Ask them the cause; they're wiser still they say;
And still to-morrow's wiser than to-day.

Now as this is a plausible pretence for their inconstancy, and our author has himself afterwards approved of it, as a remedy against obstinacy and pride, where he says, ver. 570,

But you with pleasure own your errors past,
And make each day a critique on the last,

he has been careful, by the turn of the expression in this place, to show the difference between the pretence and the remedy. For time, considered only as duration, vitiates as frequently as it improves. Therefore to expect wisdom as the necessary attendant of length of days, unrelated to long experience, is vain and delusive. This he illustrates by a remarkable example, where we see time, instead of becoming wiser, destroying good letters, to substitute school divinity in their place; the genius of which kind of learning, the character of its professors, and the fate, which, sooner or later, always attends whatsoever is wrong or false, the poet sums up in those four lines:

Faith, gospel, all, seemed made to be disputed, &c.

And in conclusion he observes, that perhaps this mischief, from love of novelty, might not be so great, did it not, along with the critic, infect the writer likewise, who, when he finds his readers disposed to take ready wit on the standard of current folly, never troubles himself to think of better payment.

Ver. 452. Some valuing those of their own side or mind, &c.] 3. The third and last instance of partiality in the learned, is party and faction, which is considered from ver. 451 to 474, where he shows how men of this turn deceive themselves, when they load a writer of their own side with commendation. They fancy they are paying tribute to merit, when they are only sacrificing to self-love. But this is not the worst.
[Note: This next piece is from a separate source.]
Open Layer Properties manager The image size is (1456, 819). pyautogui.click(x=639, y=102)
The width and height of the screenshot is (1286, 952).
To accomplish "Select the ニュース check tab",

He further shows, that this party spirit has often very ill effects on science itself, while, in support of faction, it labours to depress some rising genius, that was, perhaps, raised by nature to enlighten his age and country. By which he would insinuate, that all the baser and viler passions seek refuge, and find support in party madness.

Ver. 474. Be thou the first, &c.] The poet having now gone through the last cause of wrong judgment, and the root of all the rest, partiality, and ended his remarks upon it with a detection of the two rankest kinds, those which arise out of party rage and envy, takes the occasion, which this affords him, of closing his second division in the most graceful manner, from ver. 473 to 560, by concluding from the premises, and calling upon the true critic to be careful of his charge, which is the protection and support of wit; for, the defence of it from malevolent censure is its true protection, and the illustration of its beauties, is its true support.

He first shows, the critic ought to do this service without loss of time, and on these motives:—1. Out of regard to himself, for there is some merit in giving the world notice of an excellence, but little or none, in pointing, like an index, to the beaten road of admiration. 2. Out of regard to the poem, for the short duration of modern works requires that they should begin to live betimes. He compares the life of modern wit (which in a changeable dialect, must soon pass away), and that of the ancient (which survives in an universal language), to the difference between the patriarchal age and our own, and observes, that while the ancient writings live for ever, as it were, in brass and marble, the modern are but like paintings, which, of how masterly a hand soever, have no sooner gained their requisite perfection by the softening and ripening of their tints, which they do in a very few years, but they begin to fade and die away. 3. Lastly, our author shows that the critic ought in justice to do this service out of regard to the poet, when he considers the slender dowry the muse brings along with her. In youth it is only a vain and short-lived pleasure; and in maturer years, an accession of care and labour, in proportion to the weight of reputation to be sustained, and of the increase of envy to be opposed: and therefore, concludes his reasoning on this head with that pathetic and insinuating address to the critic, from ver. 508 to 526.